Hatchet by Gary Paulsen is about a Brian Robeson, a 13-year-old boy that’s trying mostly to cope with his parent’s divorce, and the reason for the divorce, he saw his mother kissing another man, something neither parent is aware that he knows. Now that his parents are divorced he is being sent by plane to northern Canada for his first mandated visitation. Before he departs, his mother gives him a hatchet that she thinks will be a handy tool in the wilderness. The hatchet, when the time arises will serve as a symbol of his maturity into manhood.

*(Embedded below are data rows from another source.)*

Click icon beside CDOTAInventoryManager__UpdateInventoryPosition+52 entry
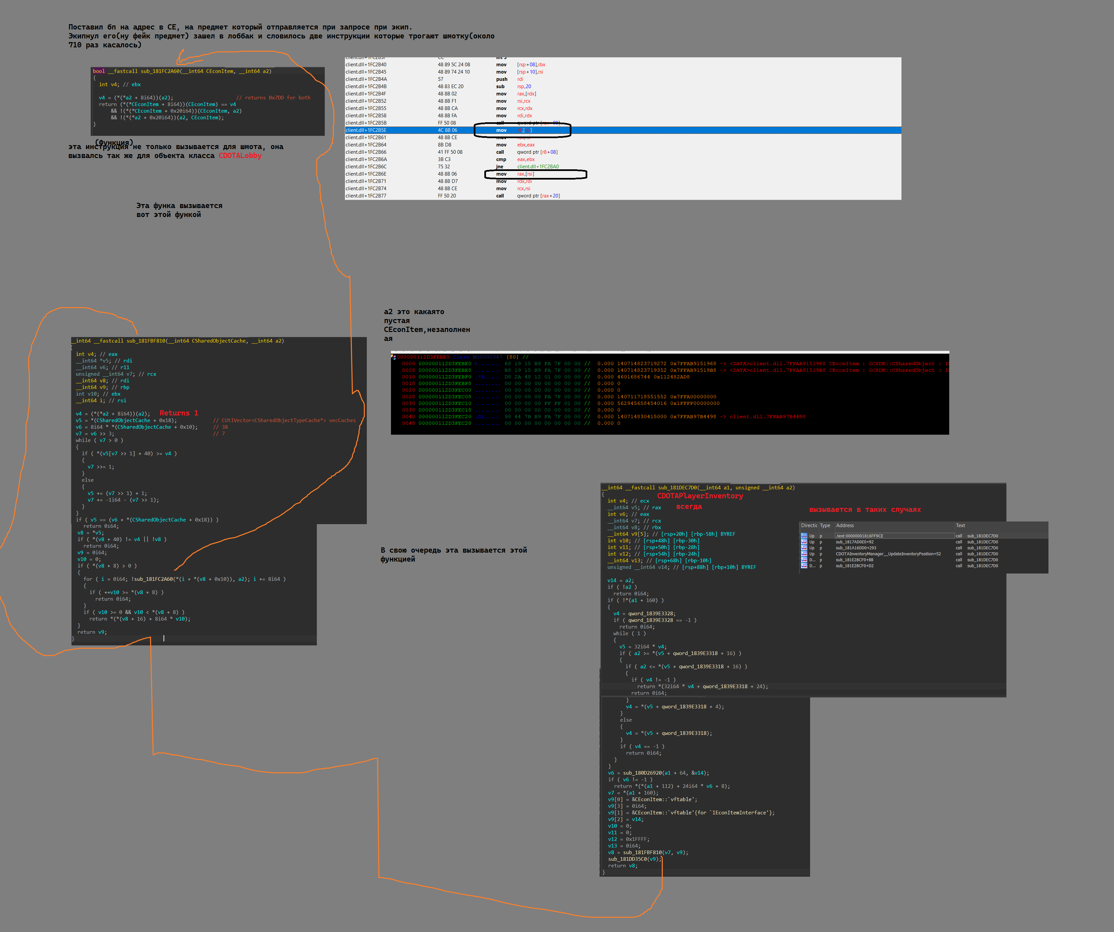The image size is (1114, 932). pyautogui.click(x=804, y=554)
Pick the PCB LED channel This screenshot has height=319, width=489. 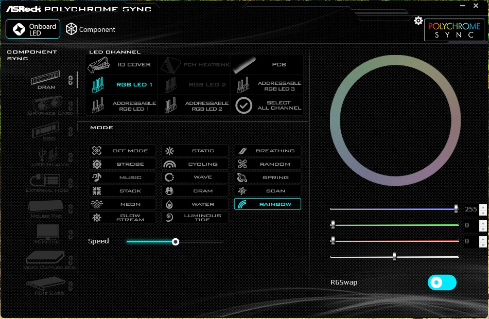pyautogui.click(x=267, y=65)
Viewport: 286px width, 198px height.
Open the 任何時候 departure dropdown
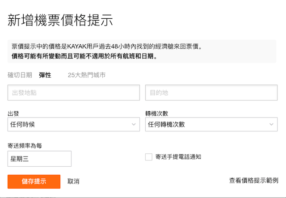coord(74,124)
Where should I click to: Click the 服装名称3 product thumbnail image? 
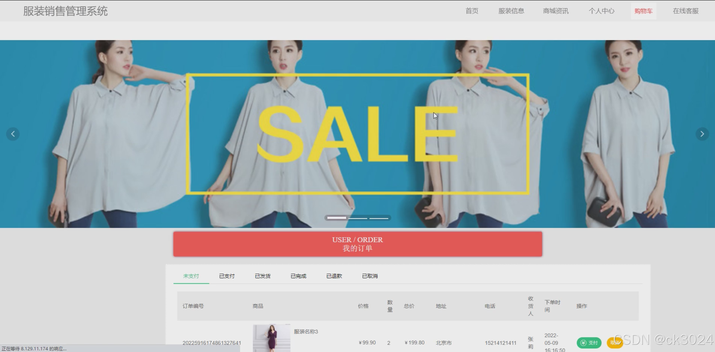(271, 338)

As he travels in a plane with cargo and the only other person, the pilot he is left with ample time to think about his life’s sorrows unit captain has a heart attack and Brian with no help from air traffic control must crash land the plane into a lake somewhere in the Canadian wilderness. While in shock for the first day or two, he is starving, in pain, and highly hopefully he will be rescued shortly. As time goes on and a rescue seems unrealistic, he learns to fend for himself through trial and error. He eats berries that make him sick, and then finds raspberries with a bear nearby. He accidently injures himself trying to protect his food from porcupine that his trespassed into his rocky camp. Thankfully from all of the nature/survival shows he watched on television, Brian is able to light a fire using his hatchet against the stones. Now warm, full with berries he adventures out to try fishing. He enjoys his fish and attempts hunting birds but soon after is attacked by a moose, severally injuring him and almost simultaneously a treacherous storm destroys his shelter. Once again Brian is feeling broken and discouraged. The following day after the storm, Brian is able to see more of the plane has resurfaced and goes to claim whatever emergency supplies that may aid him.  And as he once again tries to reestablish himself with shelter and food for survival in the wilderness a plane lands on the lake, and Brian in utter disbelief continues his daily routine not understanding he is finally being rescued after spending fifty-four days in the wilderness, learning to survive with only the aid of his hatched given to him by his mother..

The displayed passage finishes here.